Do strategies to increase physical activity among older people work for individuals?
This source preferred by Samuel Nyman
Start date: 23 April 2015
Journal: Irish Ageing Studies Review
Background Evaluations of techniques to promote physical activity among older people usually adopt a randomised controlled trial (RCT) or similar design. Such designs inform how a technique performs on average for the intervention group but cannot be used for treatment of individuals. N-of-1 RCTs overcome this limitation. We conducted the first N-of-1 RCT of behaviour change techniques with older people to test their effectiveness for increasing walking.
Methods Eight individuals aged 60-87 were randomised to a 2 (goal setting vs. active control) x 2 (self-monitoring vs. active control) factorial N-of-1 RCT over 62 days. Each day, participants were randomised to conditions and walking was objectively measured using pedometers.
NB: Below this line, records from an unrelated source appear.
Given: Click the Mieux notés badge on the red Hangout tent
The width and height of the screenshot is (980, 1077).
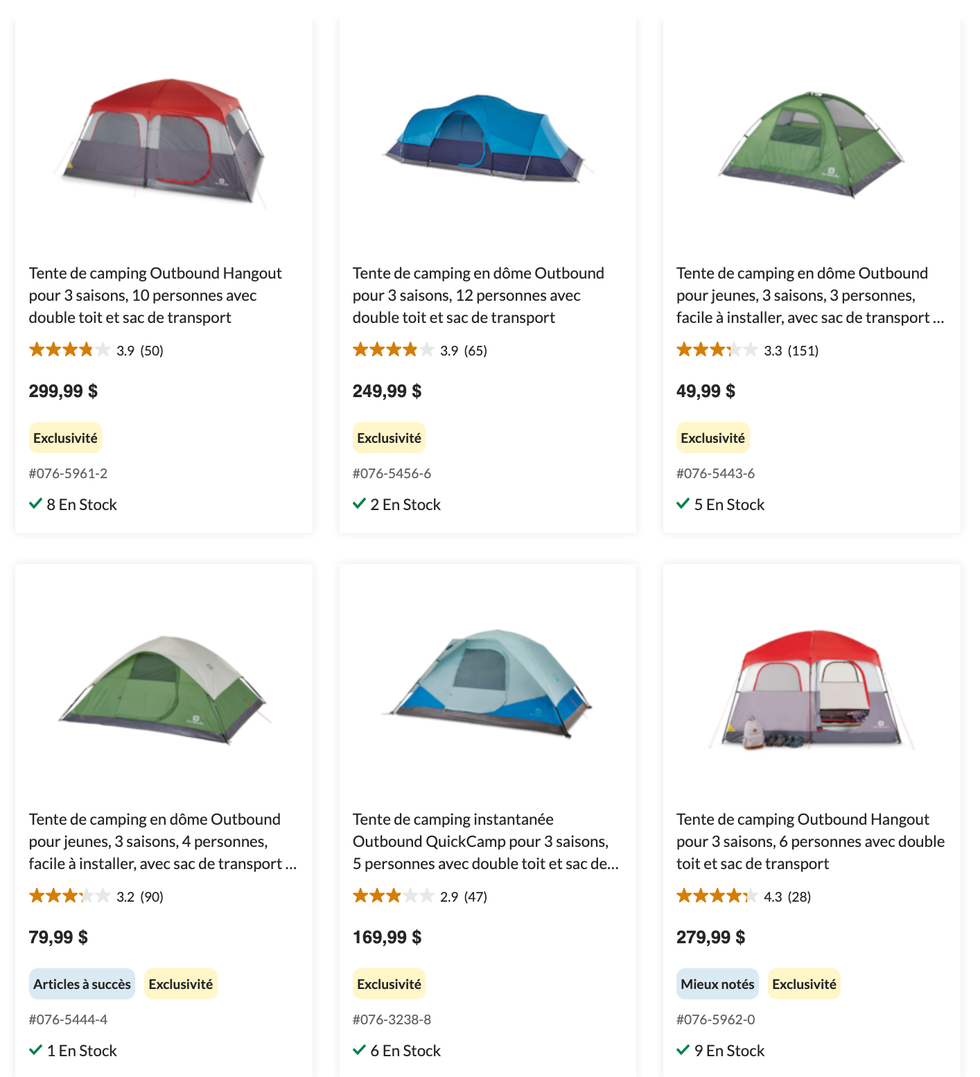Looking at the screenshot, I should click(717, 984).
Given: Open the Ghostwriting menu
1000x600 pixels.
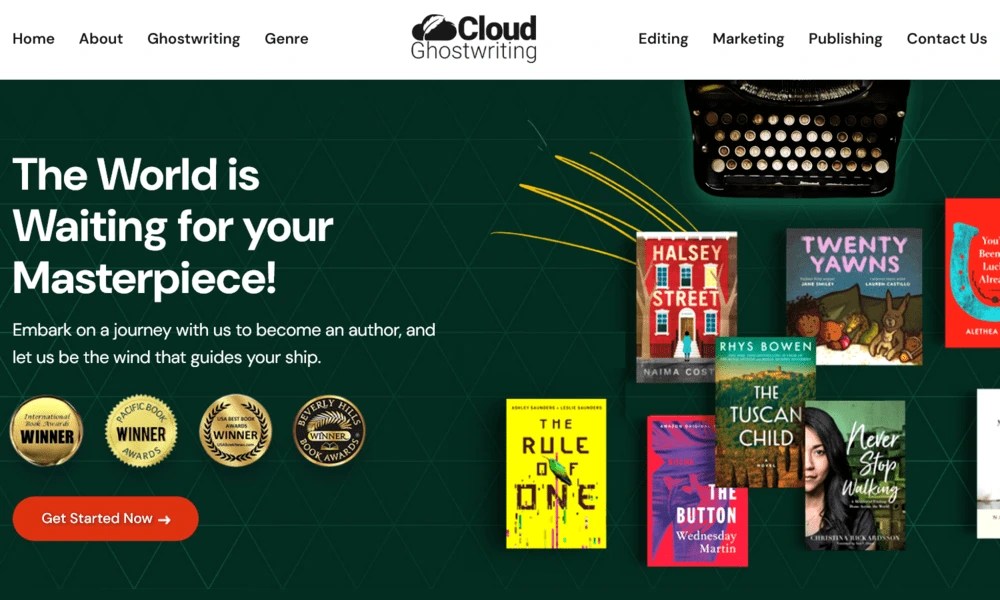Looking at the screenshot, I should coord(194,39).
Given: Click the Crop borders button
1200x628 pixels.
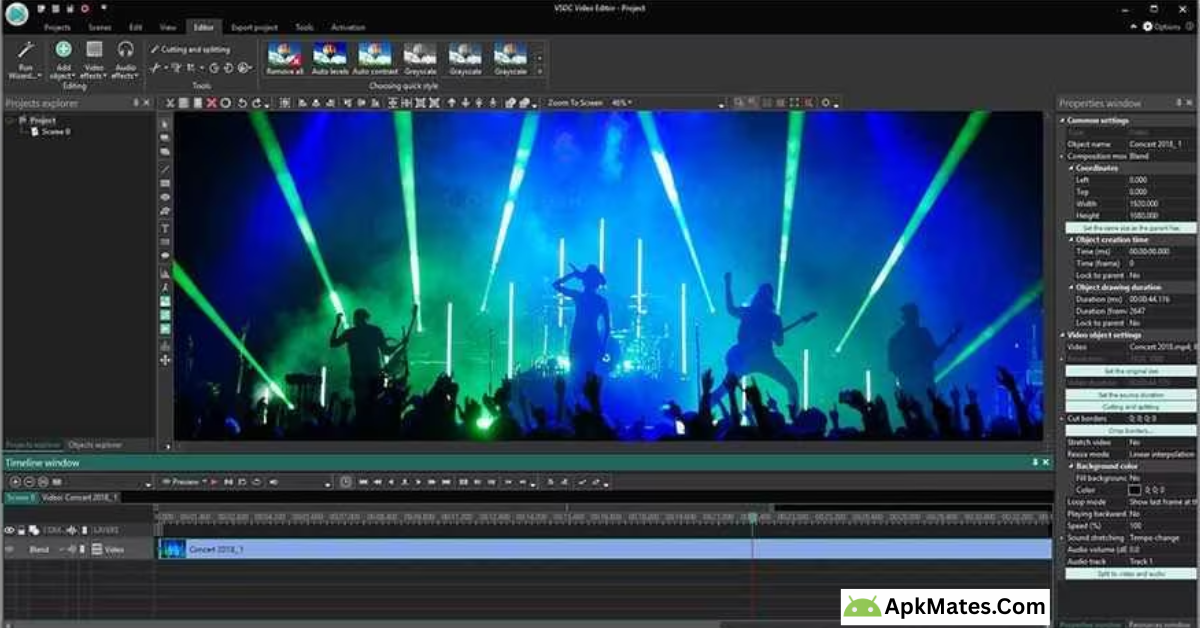Looking at the screenshot, I should coord(1130,430).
For goal-setting, participants set themselves a step count goal for that day. For self-monitoring, participants wore a pedometer with the display visible. The time series data was analysed for each individual using linear regression.
Results Overall, compared to controls, both goal-setting and self-monitoring interventions increased daily walking by a median of 922 and 950 steps respectively. However, for individuals the results were mixed. Compared to controls, goal-setting increased walking in 4 out of 8 individuals, with the remaining showing no change or a decrease in walking. Self-monitoring increased walking in 7 out of 8 individuals, with one individual showing a decrease in walking. No linear regression was significant, likely because of insufficient statistical power.
Conclusions N-of-1 trials are useful for testing the effect of physical activity interventions among older people and open new possibilities for the advancement of science and clinical practice.